Esta es una experiencia que, los que hayáis jugado a Goat Simulator (Double Eleven y Coffee Stain Studios, 2014) —o a cualquiera de sus DLC, todos siguen el mismo parámetro—, habréis identificado inmediatamente, porque el juego de Double Eleven y Coffee Stain Studios no es tan fácil de olvidar. ¿Cómo? Realmente no hay nada excepcional en el universo que se nos presenta para que se quede grabado en la memoria del colectivo de jugadores: aunque haya easter-eggs, el terreno de juego son solo edificios corrientes, con personas corrientes que no hacen nada del otro mundo. Con una cabra. Lo realmente excepcional en esta obra, y lo memorable de verdad, son las interacciones del animal y los verbos que las construyen dentro de un entorno delimitado. Y, sobre todo, recordaréis estas acciones como distorsionadoras del status quo que impera en el ordinario y pacífico mundo jugable.
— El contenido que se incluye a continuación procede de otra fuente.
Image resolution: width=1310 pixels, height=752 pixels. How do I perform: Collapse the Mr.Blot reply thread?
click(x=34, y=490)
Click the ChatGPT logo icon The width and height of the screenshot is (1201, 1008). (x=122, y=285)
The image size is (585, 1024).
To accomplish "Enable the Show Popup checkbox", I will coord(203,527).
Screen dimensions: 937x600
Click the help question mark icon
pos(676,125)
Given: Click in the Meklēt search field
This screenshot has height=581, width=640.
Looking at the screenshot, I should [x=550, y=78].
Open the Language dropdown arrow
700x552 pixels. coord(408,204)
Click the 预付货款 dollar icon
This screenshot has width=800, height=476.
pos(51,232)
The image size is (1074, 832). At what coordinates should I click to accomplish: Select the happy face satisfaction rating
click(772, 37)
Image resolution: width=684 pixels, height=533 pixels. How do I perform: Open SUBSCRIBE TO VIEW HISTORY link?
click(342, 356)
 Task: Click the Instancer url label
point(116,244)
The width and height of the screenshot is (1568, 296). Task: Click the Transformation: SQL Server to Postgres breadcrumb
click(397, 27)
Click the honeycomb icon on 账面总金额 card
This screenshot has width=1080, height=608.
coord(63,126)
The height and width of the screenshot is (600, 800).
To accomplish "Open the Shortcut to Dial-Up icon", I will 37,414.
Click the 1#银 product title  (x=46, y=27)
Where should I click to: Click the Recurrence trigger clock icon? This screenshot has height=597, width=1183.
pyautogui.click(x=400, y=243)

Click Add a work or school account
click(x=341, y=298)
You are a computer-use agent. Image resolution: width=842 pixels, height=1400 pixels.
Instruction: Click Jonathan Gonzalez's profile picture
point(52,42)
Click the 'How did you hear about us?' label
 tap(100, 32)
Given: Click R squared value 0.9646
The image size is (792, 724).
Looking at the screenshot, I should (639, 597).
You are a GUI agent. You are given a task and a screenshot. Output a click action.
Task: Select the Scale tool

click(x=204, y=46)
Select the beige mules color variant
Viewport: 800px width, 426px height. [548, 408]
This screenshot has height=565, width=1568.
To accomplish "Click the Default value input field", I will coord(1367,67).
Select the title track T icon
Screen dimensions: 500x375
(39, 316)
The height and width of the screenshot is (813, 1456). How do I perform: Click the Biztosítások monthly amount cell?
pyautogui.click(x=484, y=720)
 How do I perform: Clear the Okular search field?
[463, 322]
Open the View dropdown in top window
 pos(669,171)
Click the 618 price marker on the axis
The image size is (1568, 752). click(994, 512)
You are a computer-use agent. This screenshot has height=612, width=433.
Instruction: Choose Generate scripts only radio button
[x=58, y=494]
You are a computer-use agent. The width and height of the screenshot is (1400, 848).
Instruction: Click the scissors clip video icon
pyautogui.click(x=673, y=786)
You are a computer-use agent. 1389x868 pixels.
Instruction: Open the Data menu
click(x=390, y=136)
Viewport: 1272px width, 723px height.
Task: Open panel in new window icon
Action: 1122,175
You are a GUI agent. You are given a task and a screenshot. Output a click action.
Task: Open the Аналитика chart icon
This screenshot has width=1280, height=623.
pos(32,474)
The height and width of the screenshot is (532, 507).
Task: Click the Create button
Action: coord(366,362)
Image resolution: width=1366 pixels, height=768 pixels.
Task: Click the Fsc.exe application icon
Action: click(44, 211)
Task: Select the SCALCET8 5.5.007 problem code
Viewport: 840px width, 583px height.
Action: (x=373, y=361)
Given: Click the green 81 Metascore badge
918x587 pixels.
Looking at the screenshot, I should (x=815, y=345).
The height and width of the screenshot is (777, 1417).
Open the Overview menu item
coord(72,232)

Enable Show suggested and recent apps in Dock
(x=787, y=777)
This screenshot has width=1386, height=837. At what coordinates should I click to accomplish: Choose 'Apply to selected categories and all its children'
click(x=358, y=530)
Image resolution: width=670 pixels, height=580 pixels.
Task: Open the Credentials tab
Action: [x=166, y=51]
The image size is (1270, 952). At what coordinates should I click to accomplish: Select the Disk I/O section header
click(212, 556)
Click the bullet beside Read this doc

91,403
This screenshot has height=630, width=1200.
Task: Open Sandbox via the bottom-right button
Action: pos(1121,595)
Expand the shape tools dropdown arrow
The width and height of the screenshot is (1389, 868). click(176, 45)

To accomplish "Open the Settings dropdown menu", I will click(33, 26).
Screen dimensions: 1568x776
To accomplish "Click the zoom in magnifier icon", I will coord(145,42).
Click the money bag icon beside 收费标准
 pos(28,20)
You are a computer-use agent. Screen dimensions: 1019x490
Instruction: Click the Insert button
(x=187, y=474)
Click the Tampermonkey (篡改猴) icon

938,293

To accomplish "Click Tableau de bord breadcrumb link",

Somos distorsionadores a la vez distorsionados: «¡Hay millones de bugs!», declaró Armin Ibrisagic, uno de los diseñadores de Goat Simulator, cuando hicieron público que habían mantenido la mayoría de disonancias físicas en remasterización del juego para Xbox One, eliminando solo aquellos que impedían seguir jugando (quedarse atrapado en algún sitio intermedio y no poder salir), porque, según ellos, «los bugs son parte esencial del juego»[1].
Aunque no se explicaron en más profundidad, partiremos de esta premisa (la necesidad de los bugs para la esencia del juego) para analizar desde una perspectiva estética la experiencia videolúdica de Goat Simulator.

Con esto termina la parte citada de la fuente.